Sooner or later you will need, or lend, a helping hand on the water
The majority of us will drive past a stricken motorist or hapless hitchhiker. We will step over a drunk lying ragged in the gutter. We curse the aged and disabled, and give cursory regard to fellow bus passengers if there’s a spare seat.
The only good Will is one left by a long-lost dead Aunt. Sympathy is something played by an orchestra.
But there’s one thing we never do in a pink fit – just as Tom Cruise wouldn't leave his wingman, just as the Marines pride themselves on leaving no man behind, no mariner worth his salt will ever abandon a fellow boatie.
It’s the first, unspoken rule of sea-mate-ship.
The Myall Lakes in NSW is a popular camping spot for boaties.
This weekend past I was on the Myall Lakes, north of Newcastle, quietly bemoaning the fact that a picklefork skiboat with the Jimmy Barnes of 250hp outboards was disturbing the peace. Up and down the shoreline it roared endlessly, totally at odds with the solitude of this freshwater sanctuary.
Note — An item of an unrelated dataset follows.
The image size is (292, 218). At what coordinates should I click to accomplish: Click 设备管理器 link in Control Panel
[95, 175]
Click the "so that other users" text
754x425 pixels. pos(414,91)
But, hey, each to their own.
The engine was making even more noise when we got back to the boat ramp, as the overheating alarm cried for attention. The owner approached as I was tying down my boat and sheepishly explained that his trailer was at another ramp miles away down the lake … could we give him a lift in our car?
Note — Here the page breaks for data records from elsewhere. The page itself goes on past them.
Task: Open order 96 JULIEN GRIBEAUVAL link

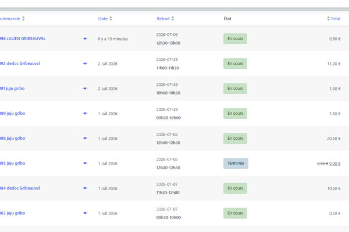Action: pyautogui.click(x=23, y=39)
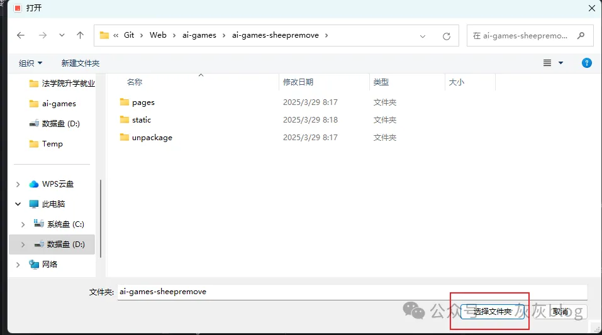Click the 文件夹 name input field
The image size is (602, 335).
click(351, 292)
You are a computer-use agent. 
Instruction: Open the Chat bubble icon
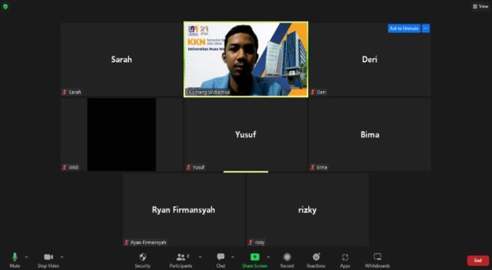(221, 257)
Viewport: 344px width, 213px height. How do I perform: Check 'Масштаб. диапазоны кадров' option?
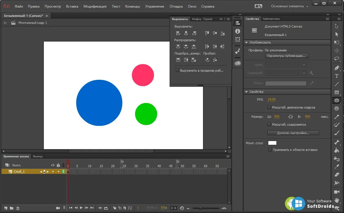pos(269,107)
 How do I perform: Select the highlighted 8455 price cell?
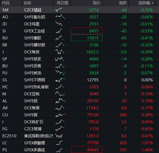point(87,31)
It was out of our way, his boat wasn’t exactly my cup of tea, but he was doing the right thing to stop rather than risk cooking his motor. His kids were tired and sunburnt. 'Of course mate … hop in,' I said, as my own kids slid over to make room in the back.
He turned out to be a champion bloke as we chatted away during the 40-minute drive. You can always find things in common with another boatie. And I’ve never met anyone so genuinely grateful.
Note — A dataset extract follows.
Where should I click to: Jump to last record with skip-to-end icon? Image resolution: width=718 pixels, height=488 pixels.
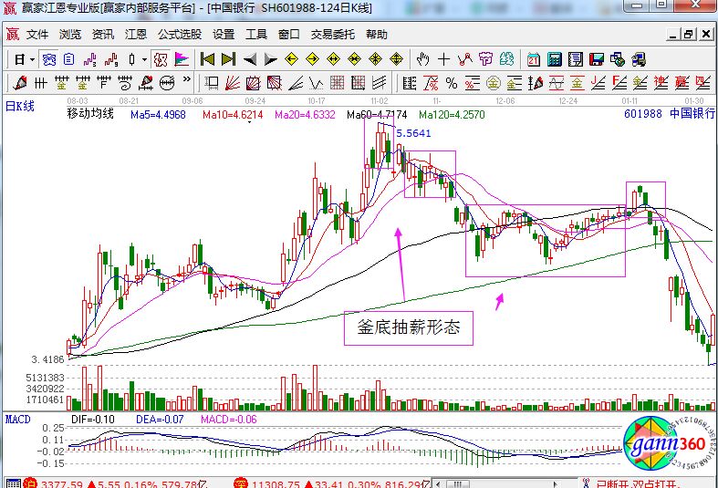(228, 59)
I remembered, as a kid, sitting becalmed in a sailing dinghy on nightfall when a friendly yacht recognised my predicament and towed me two miles back to the shore … again going out of their way.
There was an occasion when the water police came to our rescue when the gearbox on a mate’s Cuddles cruiser disintegrated. I’ve had people help me with flat trailer tyres in the middle of nowhere.
Another day, another rescue as a yacht's motor fails to start
In return, I’ve towed a few people, even picked up a God-forsaken fisherman treading water in the middle of Port Stephens after his tinnie sank.
There’s a karma in all this – do a good deed and someone, some day, will do the same for you. Either way it’s a good feeling, one that leaves you with a skerrick of hope for humanity in this season of festivity.